A single federal agency appears to have been hit hard by a massive, automated online credit card fraud attack that exploited a systemic weakness to execute more than 340,000 bogus transactions, the cost of which is still being calculated.

The shocker of a sting is revealed in a new statistical report on Commonwealth fraud investigations published by the Australian Institute of Criminology (AIC) that attributes the giant hit to a single agency that fell victim to systemic weaknesses in a new credit card it was using.
The scale and volume of the attack are so large it is literally off the chart, with the AIC cautioning against statistical comparisons with previous years due to its size.
“Financial fraud was also the most commonly recorded target in external fraud investigations (342,342) in 2016–17, with 18 entities conducting these investigations. The majority of the external fraud investigations (over 95 percent) were attributable to one large entity and involved payment card fraud,” the AIC report says.
The report does not name the entity which was hit in 2016 – 2017 with each of the bogus 342,000 transactions recorded as separate incidents. It doesn’t name the payment scheme either.
The average value of the fraud worked out to just $31, according to the AIC’s numbers, a tell-tale sign of an automated high volume-low value attack that hides in plain sight.
The AIC said the spike in external fraud against the government was largely “due to fraud involving a retail payment card system that permitted cardholders to conduct transactions using stolen cards resulting in a loss to the Commonwealth".
“Once the frauds had been identified and the vulnerability resolved, the payment card system was again made available for use. The majority of these investigations involved one large entity.”
While the payment scheme has not been named either, the AIC’s revelation is primed to provoke awkward questions of agency chiefs during the Senate Estimates process.
While comment is being sought from a number of agencies by iTnews, finance industry sources suggested on first reading of the report that there could still be more bad news in the pipeline.
The total bill for the massive sting, and who ultimately cops liability for it is still unclear. The AIC put the total cost of external fraud against the Commonwealth at $99 million, but as mentioned previously, attributes the bulk of that to a single entity.
Who ultimately pays and cops liability for the fraud is also not clear and could yet be contested.
While everyday consumers are largely indemnified for online or physical credit card fraud with issuing banks and schemes passing through losses to merchants – a highly contentious process in itself – rules vary for corporate credit cards depending on limits, risks and fee structures.
Dealing with the scale of the fraud will itself be highly problematic and expensive. With more than 340,000 transactions detected, the cost of processing chargeback claims could potentially exceed the amount lost.

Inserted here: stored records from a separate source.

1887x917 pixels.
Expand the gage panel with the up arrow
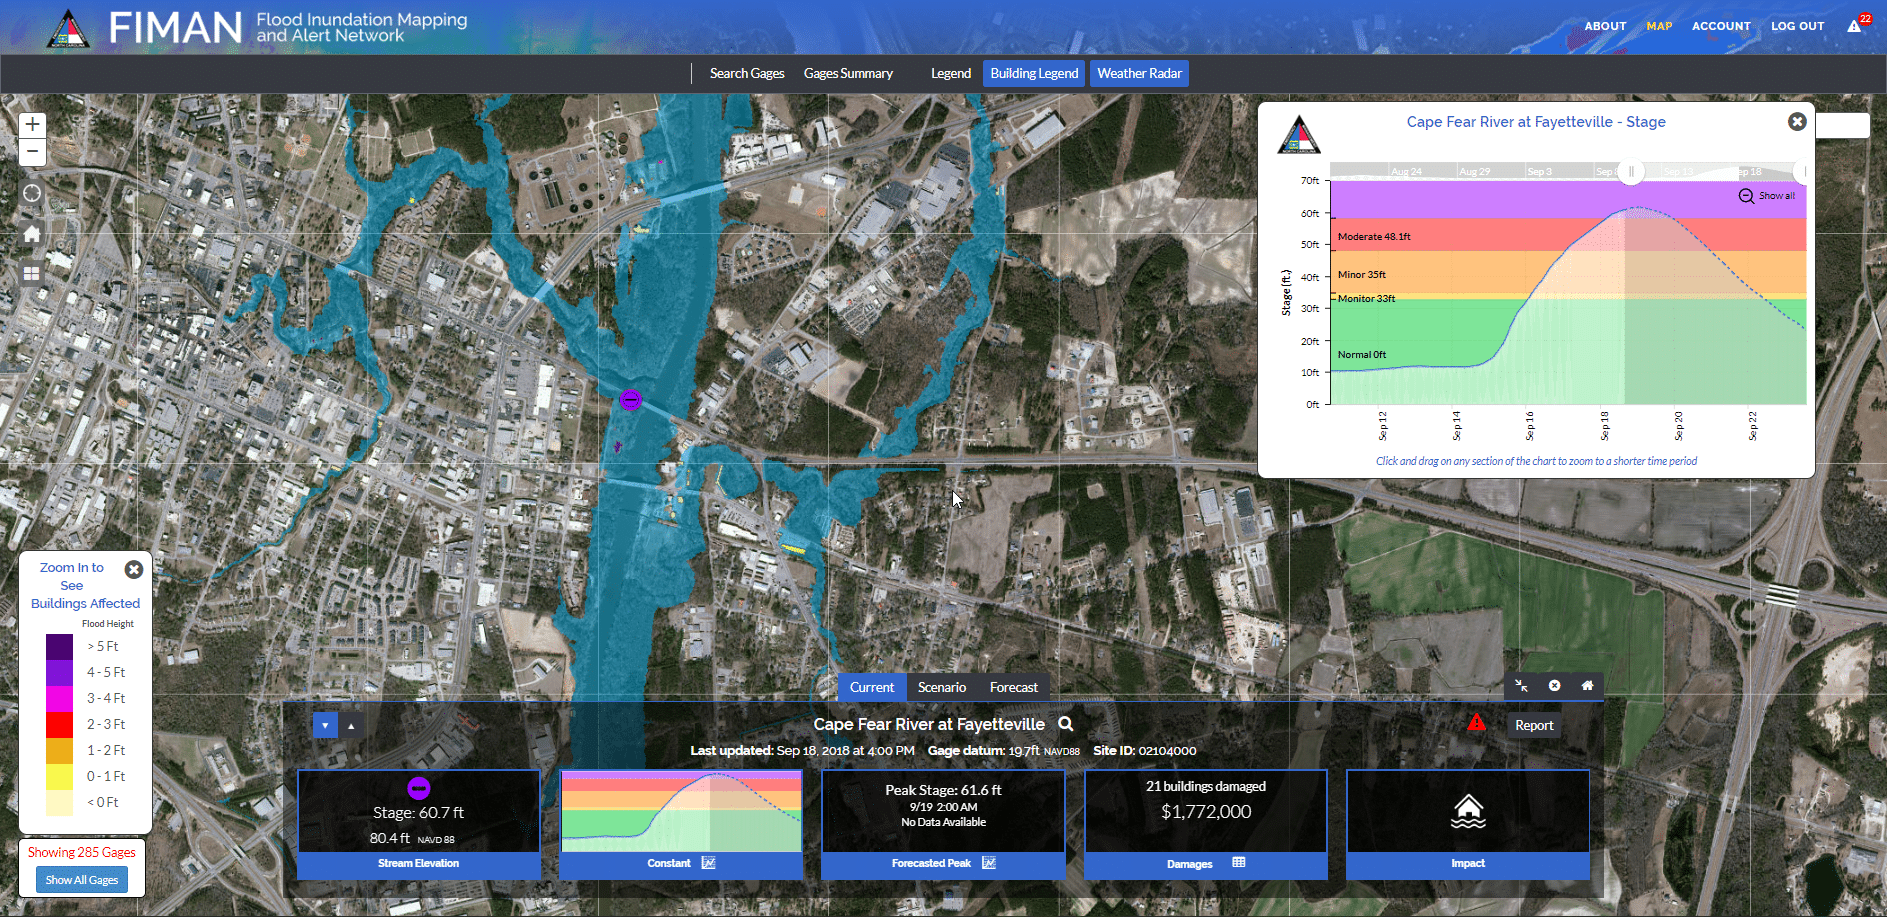click(351, 726)
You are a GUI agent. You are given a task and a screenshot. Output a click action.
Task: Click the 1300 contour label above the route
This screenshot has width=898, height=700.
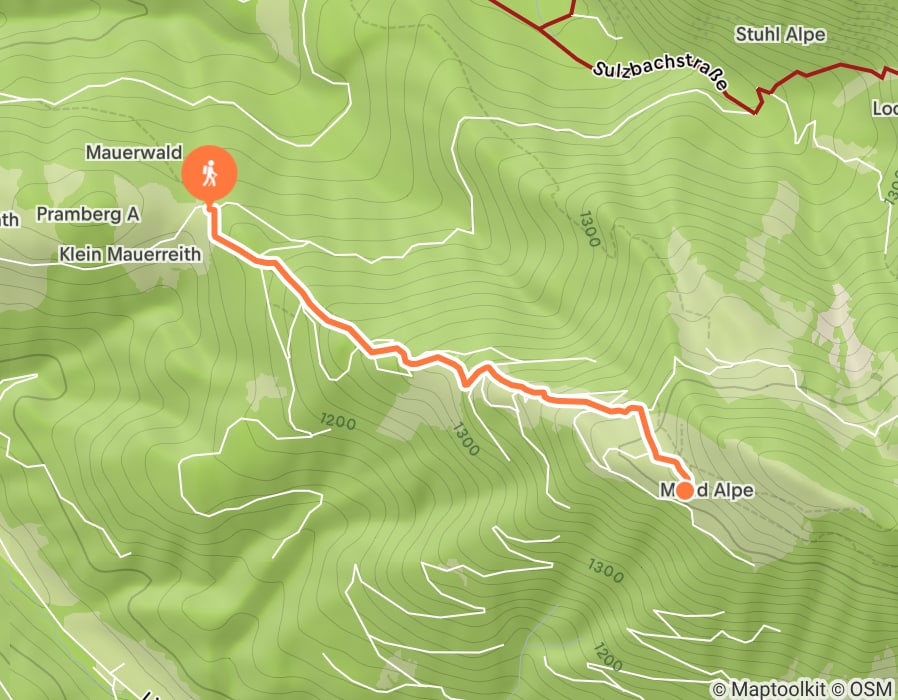tap(589, 229)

Should that eventuality arise, the question then becomes who wears the write-off of the fraud amount, an issue that could well be disputed by the entities.
A crucial question will be how fraudsters accessed the credit card numbers and where the attack was ultimately launched from.
In the event a corporate customer's own infrastructure - such as financials software capable of authorising payments - was compromised, payments providers could dispute liability under card rules.
The treatment of the flood of bogus transactions is individual incidents suggests the government may well be prepared to sheet the losses back via chargeback procedures, a scenario that could create pressure on the card provider to settle because of the monumental amount of processing work involved.
Credit card schemes and banks have been heavily pushing virtualised corporate credit cards and single-use card numbers as fraud proofing for at least five years, with a heavy emphasis on swift anomaly detection.
However the AIC report reveals the incidents were detected externally.
“The responsible entity was notified of the frauds by an external party and reviewed each transaction to determine whether the fraud was linked to the payment card scheme and the extent of individual losses involved.
“Although each fraud involved a similar modus operandi, they were counted as separate investigations owing to the presence of separate individual offenders in each matter,” the AIC said.
Automated attacks by sophisticated commonly seek to distribute their fraud footprint and often use networks of ‘mules’ to cash out or convert transactions into hard currency.
Another question is whether the rash of fraud incidents from the government have yet filtered through into official payment fraud statistics.
While there is no suggestion either the government or participants in the payments industry inappropriately withheld the fraud numbers, iTnews is seeking clarification as to if and when they counted in official numbers.
Ironically the overall level of external fraud against the government dropped in the AIC’s latest reporting period.
“The estimated dollar value of all external frauds that respondents could quantify and that were the subject of investigations commenced in 2016–17 totalled $99,006,782, a substantial decrease from the estimated value of external fraud investigations in 2015–16 of $500,045,551,” the AIC said.